● **取り組む課題**:
1. マヤの文章によると、スペイン人が到着したのは何年か。
2. マヤの文章のうち、「全歴史を通じた最大の謎のひと」から「共的にアクセスが可能である。」までの部分を一字も変えずに返してください。
3. 次の(a)〜(c)がマヤの文章の内容と一致するかどうか、それぞれ「はい」か「いいえ」で答えること。あわせて、判断の決め手となる本文の語句を正確に引用すること。
(a) マヤ人はもともとモンゴルが発祥の地である。
(b) 100ヵ所以上あったマヤの町のうち、半数が公共的にアクセス可能である。
(c) 古代マヤ人の領土は40万平方キロメートル以上に及んでいた。

● **本文抜粋**:
全歴史を通じた最大の謎のひとつが、ある時、啓発された人たちが現れ、そして、千年のうちにその誰もが消滅したことである。西暦3世紀頃、マヤの人々は、グアテマラの蒸し暑いジャングルのトウモロコシ畑の中に、石とモルタルで、高くきらめくピラミッドを築いていた。そのマヤの全盛時代は突然衰弱し、10世紀頃には消滅を始めた。そしてついには、その美しい祭儀の都は、その南部の低地で荒廃し静まりかええった。だが、一世紀も経ないうちに、マヤは、今度はメキシコのユカタン半島の北部に、トルテックと伴に戻ってきた。そこで、全盛期後のルネサンスが1450年まで続いたが、マヤは再度、衰退し、それは永遠に続いている。1527年にスペイン人が到着するまで、マヤのルネサンスの最も美しい建物はすでに放棄されており、荒廃した遺跡となっていた。古代マヤ人は、その全体では、40万平方キロメートル以上に及ぶ領土に居住し、ユカタン、カンペチェ、キンタナ・ロ、タバスコ、チアパスのメキシコの州や、今日のグアテマラ、ベリーズ、そしてエルサルバドルとホンジュラスの一部の国々にわたっていた。

マヤの子孫は今日も生存している。 おそらく、メキシコや様々な中米諸国に、およそ2千5百万人のマヤ人が暮らしているものと推定されている。それはDNA調査によって発見されたもので、マヤ人はもともとモンゴルが発祥の地で、ベーリング海峡の氷橋をわたった後に南下し、中央アメリカに定住した。そうした過去のマヤ人の故郷には100ヵ所以上のマヤの町があったが、そのうち一割だけが公共的にアクセスが可能である。

古代マヤは最も高度な文化のひとつで、人々は、宇宙を物理的に理解し、見事なピラミッド寺院を建て、複雑な文字を持ち、そして、時間を計る非常に正確な方法を開発していた。マヤ人は、中央アメリカの高等文化における、天文学という偉大科学や数学の先駆者であった。 彼らの最大の業績の一つは、太陽系の深い理解であった。そのすべての建造物は天文観測に基づいていた。今から5世紀前のガリレオ・ガリレイが惑星を図にしたが、マヤは太陽系システムの中心が地球ではなく太陽であることも知っていた。

● **提供データ**:
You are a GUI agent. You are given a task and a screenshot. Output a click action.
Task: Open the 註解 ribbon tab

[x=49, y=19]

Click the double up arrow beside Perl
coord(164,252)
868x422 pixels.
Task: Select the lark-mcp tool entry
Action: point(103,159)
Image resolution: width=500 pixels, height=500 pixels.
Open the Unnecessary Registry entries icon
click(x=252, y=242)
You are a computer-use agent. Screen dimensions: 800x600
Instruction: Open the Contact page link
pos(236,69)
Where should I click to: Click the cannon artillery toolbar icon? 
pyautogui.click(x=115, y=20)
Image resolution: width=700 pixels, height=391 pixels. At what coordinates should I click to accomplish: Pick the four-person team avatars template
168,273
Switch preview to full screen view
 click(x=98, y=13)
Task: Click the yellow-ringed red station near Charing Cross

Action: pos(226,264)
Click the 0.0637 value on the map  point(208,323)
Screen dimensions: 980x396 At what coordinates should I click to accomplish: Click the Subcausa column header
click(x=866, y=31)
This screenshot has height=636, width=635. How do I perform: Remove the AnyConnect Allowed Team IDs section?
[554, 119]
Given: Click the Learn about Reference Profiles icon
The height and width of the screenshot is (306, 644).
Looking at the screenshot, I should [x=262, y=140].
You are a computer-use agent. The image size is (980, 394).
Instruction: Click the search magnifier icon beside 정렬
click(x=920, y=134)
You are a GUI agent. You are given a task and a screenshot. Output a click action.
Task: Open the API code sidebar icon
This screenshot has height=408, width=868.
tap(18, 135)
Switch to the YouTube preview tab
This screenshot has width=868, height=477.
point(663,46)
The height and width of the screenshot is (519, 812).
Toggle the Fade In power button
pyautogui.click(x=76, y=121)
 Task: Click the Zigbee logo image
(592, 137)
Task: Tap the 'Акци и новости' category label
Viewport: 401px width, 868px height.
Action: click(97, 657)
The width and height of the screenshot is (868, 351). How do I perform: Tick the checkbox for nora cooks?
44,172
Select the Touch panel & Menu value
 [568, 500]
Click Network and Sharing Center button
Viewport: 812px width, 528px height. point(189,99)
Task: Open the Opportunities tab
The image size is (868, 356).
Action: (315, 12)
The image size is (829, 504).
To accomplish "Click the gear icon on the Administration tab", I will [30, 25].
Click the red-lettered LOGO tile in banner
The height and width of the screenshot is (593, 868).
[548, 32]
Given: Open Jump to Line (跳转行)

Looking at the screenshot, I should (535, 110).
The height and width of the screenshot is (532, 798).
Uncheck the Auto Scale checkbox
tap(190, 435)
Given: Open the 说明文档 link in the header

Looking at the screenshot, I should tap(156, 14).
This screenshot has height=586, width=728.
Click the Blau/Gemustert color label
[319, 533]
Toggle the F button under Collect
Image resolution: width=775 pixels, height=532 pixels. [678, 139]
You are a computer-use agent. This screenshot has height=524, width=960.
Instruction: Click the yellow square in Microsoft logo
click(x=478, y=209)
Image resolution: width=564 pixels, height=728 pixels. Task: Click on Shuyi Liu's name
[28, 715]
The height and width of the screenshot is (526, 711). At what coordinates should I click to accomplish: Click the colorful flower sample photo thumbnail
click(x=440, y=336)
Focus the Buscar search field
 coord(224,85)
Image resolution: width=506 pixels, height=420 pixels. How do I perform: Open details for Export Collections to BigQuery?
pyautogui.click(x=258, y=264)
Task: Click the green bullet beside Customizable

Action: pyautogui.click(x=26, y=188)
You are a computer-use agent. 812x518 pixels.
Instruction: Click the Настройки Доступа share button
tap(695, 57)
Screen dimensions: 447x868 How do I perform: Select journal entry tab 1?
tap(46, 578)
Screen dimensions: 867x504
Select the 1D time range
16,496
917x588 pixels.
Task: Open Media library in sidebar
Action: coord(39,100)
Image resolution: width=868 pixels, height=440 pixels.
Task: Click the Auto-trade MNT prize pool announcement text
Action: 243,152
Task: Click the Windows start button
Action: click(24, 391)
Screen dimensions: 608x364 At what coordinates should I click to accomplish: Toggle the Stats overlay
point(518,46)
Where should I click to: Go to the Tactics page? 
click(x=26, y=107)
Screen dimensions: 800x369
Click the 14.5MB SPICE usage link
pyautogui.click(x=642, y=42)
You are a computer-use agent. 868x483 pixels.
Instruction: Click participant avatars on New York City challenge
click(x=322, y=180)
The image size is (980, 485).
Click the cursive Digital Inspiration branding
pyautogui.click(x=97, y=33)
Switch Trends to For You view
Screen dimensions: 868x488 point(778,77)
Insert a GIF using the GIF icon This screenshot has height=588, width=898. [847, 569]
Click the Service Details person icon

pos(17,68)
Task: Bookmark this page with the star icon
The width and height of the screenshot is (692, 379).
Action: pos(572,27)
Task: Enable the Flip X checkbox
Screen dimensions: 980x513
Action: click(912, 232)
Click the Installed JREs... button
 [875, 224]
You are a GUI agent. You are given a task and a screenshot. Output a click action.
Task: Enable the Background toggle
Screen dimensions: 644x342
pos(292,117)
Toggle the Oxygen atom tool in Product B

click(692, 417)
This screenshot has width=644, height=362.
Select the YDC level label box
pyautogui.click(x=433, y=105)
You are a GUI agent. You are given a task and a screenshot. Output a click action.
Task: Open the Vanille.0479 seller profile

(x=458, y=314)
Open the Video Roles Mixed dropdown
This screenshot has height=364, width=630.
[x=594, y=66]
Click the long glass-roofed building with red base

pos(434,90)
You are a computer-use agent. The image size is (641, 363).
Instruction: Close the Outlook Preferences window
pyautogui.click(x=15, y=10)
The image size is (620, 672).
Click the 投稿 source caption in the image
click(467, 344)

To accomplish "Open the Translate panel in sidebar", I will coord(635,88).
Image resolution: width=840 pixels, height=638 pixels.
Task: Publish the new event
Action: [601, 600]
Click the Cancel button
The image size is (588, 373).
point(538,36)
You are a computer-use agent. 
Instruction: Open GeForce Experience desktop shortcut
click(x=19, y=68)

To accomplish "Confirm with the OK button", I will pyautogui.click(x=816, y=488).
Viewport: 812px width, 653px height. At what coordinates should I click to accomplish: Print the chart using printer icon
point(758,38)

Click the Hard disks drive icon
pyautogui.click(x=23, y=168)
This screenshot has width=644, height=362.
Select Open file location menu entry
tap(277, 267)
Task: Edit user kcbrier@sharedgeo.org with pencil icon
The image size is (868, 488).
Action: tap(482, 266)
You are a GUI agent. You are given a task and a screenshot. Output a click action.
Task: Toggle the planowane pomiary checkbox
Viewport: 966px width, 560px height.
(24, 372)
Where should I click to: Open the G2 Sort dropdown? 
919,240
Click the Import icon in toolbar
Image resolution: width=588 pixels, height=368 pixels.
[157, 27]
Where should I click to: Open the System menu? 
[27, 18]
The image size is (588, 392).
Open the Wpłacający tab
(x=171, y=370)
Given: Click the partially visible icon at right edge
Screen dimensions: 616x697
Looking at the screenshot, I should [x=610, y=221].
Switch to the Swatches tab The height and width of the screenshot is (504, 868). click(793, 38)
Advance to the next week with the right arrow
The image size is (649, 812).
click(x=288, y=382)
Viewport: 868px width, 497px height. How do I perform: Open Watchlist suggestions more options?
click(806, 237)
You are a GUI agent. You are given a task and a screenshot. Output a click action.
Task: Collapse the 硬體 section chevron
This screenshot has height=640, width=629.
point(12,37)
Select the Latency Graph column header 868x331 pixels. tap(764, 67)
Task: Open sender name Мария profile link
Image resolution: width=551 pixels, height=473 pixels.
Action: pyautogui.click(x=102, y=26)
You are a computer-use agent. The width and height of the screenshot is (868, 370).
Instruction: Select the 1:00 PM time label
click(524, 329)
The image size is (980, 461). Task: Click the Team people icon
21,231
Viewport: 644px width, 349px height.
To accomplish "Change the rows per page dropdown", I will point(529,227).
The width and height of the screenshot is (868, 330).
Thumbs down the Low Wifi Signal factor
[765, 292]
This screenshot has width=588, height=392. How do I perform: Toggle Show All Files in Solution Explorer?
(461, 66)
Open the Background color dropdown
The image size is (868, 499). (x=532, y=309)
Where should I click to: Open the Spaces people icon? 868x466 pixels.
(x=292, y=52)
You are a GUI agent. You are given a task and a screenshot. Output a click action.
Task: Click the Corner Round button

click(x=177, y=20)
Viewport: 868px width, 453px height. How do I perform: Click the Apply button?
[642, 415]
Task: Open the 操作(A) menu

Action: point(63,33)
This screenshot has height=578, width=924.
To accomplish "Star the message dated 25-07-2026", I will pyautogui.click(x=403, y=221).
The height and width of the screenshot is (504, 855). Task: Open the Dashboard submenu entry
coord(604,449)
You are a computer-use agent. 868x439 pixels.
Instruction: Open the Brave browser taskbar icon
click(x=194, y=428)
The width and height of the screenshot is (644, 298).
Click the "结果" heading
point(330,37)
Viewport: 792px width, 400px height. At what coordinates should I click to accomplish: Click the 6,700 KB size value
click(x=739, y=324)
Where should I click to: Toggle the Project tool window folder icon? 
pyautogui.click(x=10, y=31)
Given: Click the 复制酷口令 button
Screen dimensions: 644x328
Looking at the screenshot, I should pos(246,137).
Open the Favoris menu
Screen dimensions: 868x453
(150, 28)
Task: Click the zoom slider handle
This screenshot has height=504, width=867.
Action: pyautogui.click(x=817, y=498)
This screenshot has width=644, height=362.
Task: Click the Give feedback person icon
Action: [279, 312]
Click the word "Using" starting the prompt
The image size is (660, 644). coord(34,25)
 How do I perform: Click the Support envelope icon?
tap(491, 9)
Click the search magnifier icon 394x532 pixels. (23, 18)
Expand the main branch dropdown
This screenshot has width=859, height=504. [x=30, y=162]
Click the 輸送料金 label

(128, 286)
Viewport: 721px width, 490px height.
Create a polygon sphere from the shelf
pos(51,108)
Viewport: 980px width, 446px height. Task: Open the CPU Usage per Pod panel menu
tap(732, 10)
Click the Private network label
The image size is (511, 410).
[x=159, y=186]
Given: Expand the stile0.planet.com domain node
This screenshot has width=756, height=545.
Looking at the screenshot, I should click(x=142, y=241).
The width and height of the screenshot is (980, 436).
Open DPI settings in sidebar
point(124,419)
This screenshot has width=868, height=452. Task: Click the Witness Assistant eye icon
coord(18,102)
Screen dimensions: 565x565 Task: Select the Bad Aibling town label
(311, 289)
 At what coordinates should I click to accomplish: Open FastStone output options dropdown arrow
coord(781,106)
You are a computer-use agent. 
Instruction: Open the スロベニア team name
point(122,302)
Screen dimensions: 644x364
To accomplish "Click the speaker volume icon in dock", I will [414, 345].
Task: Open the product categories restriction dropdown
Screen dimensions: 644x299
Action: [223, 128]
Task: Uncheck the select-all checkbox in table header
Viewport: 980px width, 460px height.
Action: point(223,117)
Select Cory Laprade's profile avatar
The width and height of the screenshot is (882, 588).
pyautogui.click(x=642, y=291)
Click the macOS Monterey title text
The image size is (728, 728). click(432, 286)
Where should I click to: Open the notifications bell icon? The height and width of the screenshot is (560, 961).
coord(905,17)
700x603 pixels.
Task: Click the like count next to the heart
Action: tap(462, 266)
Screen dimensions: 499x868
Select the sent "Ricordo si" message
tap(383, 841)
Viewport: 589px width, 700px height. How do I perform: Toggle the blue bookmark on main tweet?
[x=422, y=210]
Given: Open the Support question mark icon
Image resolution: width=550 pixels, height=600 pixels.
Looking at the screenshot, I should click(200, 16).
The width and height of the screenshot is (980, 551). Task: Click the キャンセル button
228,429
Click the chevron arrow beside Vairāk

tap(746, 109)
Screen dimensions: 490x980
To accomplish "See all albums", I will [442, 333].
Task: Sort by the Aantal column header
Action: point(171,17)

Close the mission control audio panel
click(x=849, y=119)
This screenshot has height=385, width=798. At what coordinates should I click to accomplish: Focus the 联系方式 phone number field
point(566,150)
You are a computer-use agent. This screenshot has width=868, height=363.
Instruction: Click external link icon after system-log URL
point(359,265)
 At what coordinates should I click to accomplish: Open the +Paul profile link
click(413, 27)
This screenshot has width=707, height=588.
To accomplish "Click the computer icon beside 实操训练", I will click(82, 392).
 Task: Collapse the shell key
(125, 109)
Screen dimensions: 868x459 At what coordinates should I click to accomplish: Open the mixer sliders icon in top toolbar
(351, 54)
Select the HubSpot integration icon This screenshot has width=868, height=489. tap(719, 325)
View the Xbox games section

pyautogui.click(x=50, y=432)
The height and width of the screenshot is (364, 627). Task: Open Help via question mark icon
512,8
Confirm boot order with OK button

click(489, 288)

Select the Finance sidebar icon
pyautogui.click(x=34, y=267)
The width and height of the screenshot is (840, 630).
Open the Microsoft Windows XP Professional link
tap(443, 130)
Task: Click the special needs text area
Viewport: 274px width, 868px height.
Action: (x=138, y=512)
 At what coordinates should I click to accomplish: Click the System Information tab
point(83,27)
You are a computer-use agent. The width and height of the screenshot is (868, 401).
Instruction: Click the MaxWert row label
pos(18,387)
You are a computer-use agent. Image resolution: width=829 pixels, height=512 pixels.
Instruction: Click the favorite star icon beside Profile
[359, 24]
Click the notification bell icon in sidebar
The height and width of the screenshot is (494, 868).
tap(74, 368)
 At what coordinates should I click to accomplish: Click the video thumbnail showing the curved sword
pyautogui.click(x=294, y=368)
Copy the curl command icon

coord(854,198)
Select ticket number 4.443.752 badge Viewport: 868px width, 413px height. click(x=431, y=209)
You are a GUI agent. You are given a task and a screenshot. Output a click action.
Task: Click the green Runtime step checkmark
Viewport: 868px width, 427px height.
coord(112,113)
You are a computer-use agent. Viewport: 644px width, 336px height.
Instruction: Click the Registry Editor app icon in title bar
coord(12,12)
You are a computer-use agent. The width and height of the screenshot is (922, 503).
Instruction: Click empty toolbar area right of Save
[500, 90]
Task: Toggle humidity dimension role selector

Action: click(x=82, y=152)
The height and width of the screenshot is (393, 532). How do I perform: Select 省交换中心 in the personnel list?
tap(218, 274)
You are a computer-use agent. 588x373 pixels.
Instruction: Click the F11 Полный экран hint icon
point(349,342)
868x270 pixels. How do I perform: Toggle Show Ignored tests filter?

● **演習の結果**:
1. 1527年。

2.
全歴史を通じた最大の謎のひとつが、ある時、啓発された人たちが現れ、そして、千年のうちにその誰もが消滅したことである。西暦3世紀頃、マヤの人々は、グアテマラの蒸し暑いジャングルのトウモロコシ畑の中に、石とモルタルで、高くきらめくピラミッドを築いていた。そのマヤの全盛時代は突然衰弱し、10世紀頃には消滅を始めた。そしてついには、その美しい祭儀の都は、その南部の低地で荒廃し静まりかええった。だが、一世紀も経ないうちに、マヤは、今度はメキシコのユカタン半島の北部に、トルテックと伴に戻ってきた。そこで、全盛期後のルネサンスが1450年まで続いたが、マヤは再度、衰退し、それは永遠に続いている。1527年にスペイン人が到着するまで、マヤのルネサンスの最も美しい建物はすでに放棄されており、荒廃した遺跡となっていた。古代マヤ人は、その全体では、40万平方キロメートル以上に及ぶ領土に居住し、ユカタン、カンペチェ、キンタナ・ロ、タバスコ、チアパスのメキシコの州や、今日のグアテマラ、ベリーズ、そしてエルサルバドルとホンジュラスの一部の国々にわたっていた。

マヤの子孫は今日も生存している。 おそらく、メキシコや様々な中米諸国に、およそ2千5百万人のマヤ人が暮らしているものと推定されている。それはDNA調査によって発見されたもので、マヤ人はもともとモンゴルが発祥の地で、ベーリング海峡の氷橋をわたった後に南下し、中央アメリカに定住した。そうした過去のマヤ人の故郷には100ヵ所以上のマヤの町があったが、そのうち一割だけが公共的にアクセスが可能である。

3.
(a) はい。「マヤ人はもともとモンゴルが発祥の地で」
(b) いいえ。「そのうち一割だけが公共的にアクセスが可能である」
(c) はい。「40万平方キロメートル以上に及ぶ領土に居住し」